---- Exercise input

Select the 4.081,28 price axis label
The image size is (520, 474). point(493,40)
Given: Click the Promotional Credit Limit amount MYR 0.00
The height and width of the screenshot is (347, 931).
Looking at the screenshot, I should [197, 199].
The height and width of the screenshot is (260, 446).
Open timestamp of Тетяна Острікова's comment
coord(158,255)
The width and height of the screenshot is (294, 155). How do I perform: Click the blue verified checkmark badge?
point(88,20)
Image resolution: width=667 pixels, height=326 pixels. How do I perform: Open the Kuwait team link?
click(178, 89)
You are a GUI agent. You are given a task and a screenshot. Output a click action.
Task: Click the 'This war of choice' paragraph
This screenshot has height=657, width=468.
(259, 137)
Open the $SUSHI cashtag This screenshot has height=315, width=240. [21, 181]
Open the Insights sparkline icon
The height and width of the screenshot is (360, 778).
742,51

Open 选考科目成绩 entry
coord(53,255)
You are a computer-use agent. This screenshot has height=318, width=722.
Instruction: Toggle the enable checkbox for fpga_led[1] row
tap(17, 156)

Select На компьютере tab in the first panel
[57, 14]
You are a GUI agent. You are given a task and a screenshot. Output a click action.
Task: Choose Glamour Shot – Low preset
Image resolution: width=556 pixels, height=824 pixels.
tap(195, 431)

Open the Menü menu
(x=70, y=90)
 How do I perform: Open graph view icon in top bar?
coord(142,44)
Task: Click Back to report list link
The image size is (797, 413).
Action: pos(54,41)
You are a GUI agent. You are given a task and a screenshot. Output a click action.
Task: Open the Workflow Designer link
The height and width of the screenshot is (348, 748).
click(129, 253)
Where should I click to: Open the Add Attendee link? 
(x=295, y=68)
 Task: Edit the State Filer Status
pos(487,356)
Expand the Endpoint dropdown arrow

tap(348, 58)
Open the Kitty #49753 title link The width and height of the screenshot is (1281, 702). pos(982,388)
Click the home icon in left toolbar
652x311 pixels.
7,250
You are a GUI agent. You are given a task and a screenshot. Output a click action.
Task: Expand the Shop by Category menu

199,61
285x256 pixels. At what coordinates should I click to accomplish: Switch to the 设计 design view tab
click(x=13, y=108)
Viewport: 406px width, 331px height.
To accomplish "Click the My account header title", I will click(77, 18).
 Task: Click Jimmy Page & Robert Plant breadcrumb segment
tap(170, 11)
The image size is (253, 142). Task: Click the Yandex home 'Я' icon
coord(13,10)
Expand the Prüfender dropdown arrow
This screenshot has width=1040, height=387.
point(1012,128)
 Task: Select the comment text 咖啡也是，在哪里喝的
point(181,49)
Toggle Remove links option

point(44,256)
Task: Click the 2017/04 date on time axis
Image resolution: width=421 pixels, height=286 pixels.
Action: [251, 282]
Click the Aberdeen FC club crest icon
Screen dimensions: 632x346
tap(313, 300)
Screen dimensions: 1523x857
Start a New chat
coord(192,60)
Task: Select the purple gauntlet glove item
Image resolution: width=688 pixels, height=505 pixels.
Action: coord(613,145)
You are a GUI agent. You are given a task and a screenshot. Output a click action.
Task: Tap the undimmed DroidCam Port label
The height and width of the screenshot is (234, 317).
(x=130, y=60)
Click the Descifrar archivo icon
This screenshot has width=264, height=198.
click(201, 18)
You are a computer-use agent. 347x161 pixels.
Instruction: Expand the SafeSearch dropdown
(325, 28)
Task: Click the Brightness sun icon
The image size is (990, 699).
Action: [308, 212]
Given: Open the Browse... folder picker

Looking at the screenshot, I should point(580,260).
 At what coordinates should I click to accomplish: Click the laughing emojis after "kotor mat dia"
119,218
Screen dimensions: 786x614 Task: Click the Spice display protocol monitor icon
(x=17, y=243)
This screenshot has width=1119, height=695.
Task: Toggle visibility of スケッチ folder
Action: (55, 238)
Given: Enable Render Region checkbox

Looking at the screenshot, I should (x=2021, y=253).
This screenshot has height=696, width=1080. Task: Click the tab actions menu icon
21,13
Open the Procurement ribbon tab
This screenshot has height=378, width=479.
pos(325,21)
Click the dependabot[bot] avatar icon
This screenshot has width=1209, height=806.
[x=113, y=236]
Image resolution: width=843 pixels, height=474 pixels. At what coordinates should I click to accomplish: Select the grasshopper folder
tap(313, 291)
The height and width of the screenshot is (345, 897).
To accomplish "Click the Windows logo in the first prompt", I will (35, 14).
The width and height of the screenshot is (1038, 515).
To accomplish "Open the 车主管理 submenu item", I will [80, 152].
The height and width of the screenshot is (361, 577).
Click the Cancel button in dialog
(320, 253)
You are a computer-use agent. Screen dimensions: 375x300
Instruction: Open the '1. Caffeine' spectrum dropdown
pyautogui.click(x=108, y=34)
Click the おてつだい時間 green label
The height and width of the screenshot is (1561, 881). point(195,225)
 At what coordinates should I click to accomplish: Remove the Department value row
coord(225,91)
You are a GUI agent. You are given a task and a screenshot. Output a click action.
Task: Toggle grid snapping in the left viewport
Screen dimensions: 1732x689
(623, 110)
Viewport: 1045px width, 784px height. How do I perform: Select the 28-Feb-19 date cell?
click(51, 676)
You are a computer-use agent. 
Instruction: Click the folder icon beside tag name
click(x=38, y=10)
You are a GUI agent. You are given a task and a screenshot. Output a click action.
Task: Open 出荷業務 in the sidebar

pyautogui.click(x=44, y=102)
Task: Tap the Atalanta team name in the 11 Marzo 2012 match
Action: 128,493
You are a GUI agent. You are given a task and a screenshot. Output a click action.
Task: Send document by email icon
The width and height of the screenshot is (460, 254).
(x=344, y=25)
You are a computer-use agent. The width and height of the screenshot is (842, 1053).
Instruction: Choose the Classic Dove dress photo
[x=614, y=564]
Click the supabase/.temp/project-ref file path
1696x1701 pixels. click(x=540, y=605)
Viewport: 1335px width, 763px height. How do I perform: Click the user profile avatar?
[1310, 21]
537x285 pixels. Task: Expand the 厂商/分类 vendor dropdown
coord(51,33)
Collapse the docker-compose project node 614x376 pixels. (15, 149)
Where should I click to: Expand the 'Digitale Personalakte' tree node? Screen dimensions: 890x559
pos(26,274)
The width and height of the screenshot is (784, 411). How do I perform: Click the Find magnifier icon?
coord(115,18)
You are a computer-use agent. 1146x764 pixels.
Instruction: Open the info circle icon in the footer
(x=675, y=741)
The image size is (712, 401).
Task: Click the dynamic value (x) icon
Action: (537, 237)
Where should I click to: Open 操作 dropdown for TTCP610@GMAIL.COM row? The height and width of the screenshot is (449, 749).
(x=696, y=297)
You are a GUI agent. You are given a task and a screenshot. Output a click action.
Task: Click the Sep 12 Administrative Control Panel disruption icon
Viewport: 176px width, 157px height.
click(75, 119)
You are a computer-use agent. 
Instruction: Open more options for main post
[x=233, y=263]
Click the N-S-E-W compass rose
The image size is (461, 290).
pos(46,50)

--------

In the data above, reproduce the lines starting at the line that contains "Collapse the docker-compose" and ending at the line that contains "coord(115,18)", changing "magnifier" to "magnifying glass" and leaving all else as it stands. Return only those lines.

In response:
Collapse the docker-compose project node 614x376 pixels. (15, 149)
Where should I click to: Expand the 'Digitale Personalakte' tree node? Screen dimensions: 890x559
pos(26,274)
The width and height of the screenshot is (784, 411). How do I perform: Click the Find magnifying glass icon?
coord(115,18)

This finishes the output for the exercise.